Уверенная ритмическая тема повторилась два раза, после чего ее сменила «средняя часть», наполнившая разливистым журчанием почти каждую клавишу пианино. Спина Маевского, до этого напряженная и сгорбленная, сначала распрямилась, а затем прогнулась назад; запрокинув голову, композитор изучал светозарные прямоугольники света на потолке. Внезапно по ним пробежала неясная продольная тень, и словно стряхивая накопившийся на лице свет, Маевский возбужденно мотнул головой, после чего опять сгорбился и воинственно «замаршировал» репризой; в этот же самый момент в комнату вошла мать с подносом в руках. Когда она ставила его на стол, звон серебра был заглушен начавшимся в последних тактах крещендо.

— Это вы сочинили? — спросил Сережа после того, как Маевский взял короткий заключительный аккорд.

— Конечно. Кто же еще?

— Я уже слышала этот марш, — заявила мать, расставляя чашки по блюдцам; поднимавшийся от них пар ловко уклонялся от ветра, — вы играли его на литвиновском вечере.

— Верно, — подтвердил Маевский.

— Антон, вы настоящий молодчина! Когда-нибудь мой сын тоже сочинит гениальное творение!

— А что говорят в школе? — осведомился Маевский, снова внимательно посматривая на Сережу, — довольны им?

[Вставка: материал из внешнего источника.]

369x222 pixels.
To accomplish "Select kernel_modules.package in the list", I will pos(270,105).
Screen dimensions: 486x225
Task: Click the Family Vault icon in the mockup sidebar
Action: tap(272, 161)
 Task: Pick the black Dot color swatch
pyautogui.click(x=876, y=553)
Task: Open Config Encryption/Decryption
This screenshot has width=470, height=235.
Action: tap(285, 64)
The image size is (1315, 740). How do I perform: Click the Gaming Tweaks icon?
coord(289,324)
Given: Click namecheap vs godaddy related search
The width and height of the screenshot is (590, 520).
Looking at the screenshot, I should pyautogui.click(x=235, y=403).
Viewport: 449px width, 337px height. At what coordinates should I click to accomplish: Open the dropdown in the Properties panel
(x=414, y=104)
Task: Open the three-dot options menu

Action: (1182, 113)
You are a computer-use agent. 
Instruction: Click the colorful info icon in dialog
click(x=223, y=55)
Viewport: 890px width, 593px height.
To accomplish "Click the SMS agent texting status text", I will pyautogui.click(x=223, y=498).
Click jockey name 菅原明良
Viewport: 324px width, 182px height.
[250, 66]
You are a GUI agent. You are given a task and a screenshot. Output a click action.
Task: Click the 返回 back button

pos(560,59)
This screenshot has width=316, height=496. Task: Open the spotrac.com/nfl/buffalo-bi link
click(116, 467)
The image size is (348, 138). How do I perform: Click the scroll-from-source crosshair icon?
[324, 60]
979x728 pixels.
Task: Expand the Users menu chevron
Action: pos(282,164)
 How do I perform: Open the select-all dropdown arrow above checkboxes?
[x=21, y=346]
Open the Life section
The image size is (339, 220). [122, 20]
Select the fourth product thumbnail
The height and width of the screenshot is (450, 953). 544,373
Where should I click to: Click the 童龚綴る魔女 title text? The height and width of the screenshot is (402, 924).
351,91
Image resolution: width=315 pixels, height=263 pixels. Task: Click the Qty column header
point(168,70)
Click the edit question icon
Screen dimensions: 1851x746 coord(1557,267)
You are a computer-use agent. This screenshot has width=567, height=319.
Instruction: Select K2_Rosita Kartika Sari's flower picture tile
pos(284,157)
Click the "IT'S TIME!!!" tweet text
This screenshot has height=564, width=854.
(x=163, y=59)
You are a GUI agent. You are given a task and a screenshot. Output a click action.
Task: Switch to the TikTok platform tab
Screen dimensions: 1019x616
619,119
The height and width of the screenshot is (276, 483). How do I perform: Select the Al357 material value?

— Очень довольны! Все в один голос расхваливают его способности.

На это Маевский ответил, что тогда, конечно, и сомневаться не стоит — нужно только продолжать изо дня в день заниматься музыкой и сочинять.

— Марш великолепен! — запоздало воскликнул мальчик и тотчас же замялся, ибо постеснялся собственного выпада; но если бы не стеснение, Сережа, вероятно, прибавил еще что-нибудь…

Маевский и мать рассмеялись, а потом она заявила:

— Он так же великолепен, как и прост, — и подала Маевскому чашку, который перед тем, как отпить из нее, сделал короткий кивок.

До конца вечера мальчик так и продолжал заворожено глядеть на Маевского; он запомнил каждую нотку сыгранного марша несмотря на то, что после этого прозвучало еще множество других композиций, на сей раз бетховенских и шубертовских, а спустя некоторое время его, разумеется, и самого усадили за инструмент, чтобы он «показал, на что способен». Маевский откланялся, нисколько не сомневаясь в Сережиной одаренности.

Как я уже говорил, этот марш изменил всю жизнь Прокофьева, на доброе десятилетие сделавшись для него эталоном и вызывая вечную неудовлетворенность своими собственными произведениями. Как-то раз это довело его едва ли не до нервного срыва: чем более Танеев и Глиэр, его учителя и наставники, расхваливали каждое следующее сочинение, тем острее он ощущал свое несовершенство и отдаление от того, что принято называть гениальной простотой. Закончилось все тем, что после одной особенно удавшейся ему сонаты Сергей слег, а когда начал приходить в себя, мать (никому, кроме нее, он не позволял теперь входить в его комнату, а всем, кто желал навестить больного, даже своим друзьям, известным композиторам и поклонникам отвечал резким отказом), — чувствуя неладное, заставила Сергея рассказать о том, что же его так тяготило. (Нужно еще заметить, он всегда скрывал происходящее, боясь выдать этим неуверенность в своих способностях, а вернее сказать, меньшую уверенность, нежели та, которой обладали его родители). И тут выяснилась поразительная вещь! Его мать совершенно не помнила ни эпизода, произошедшего когда-то у них дома, ни Маевского, ни его гениального марша.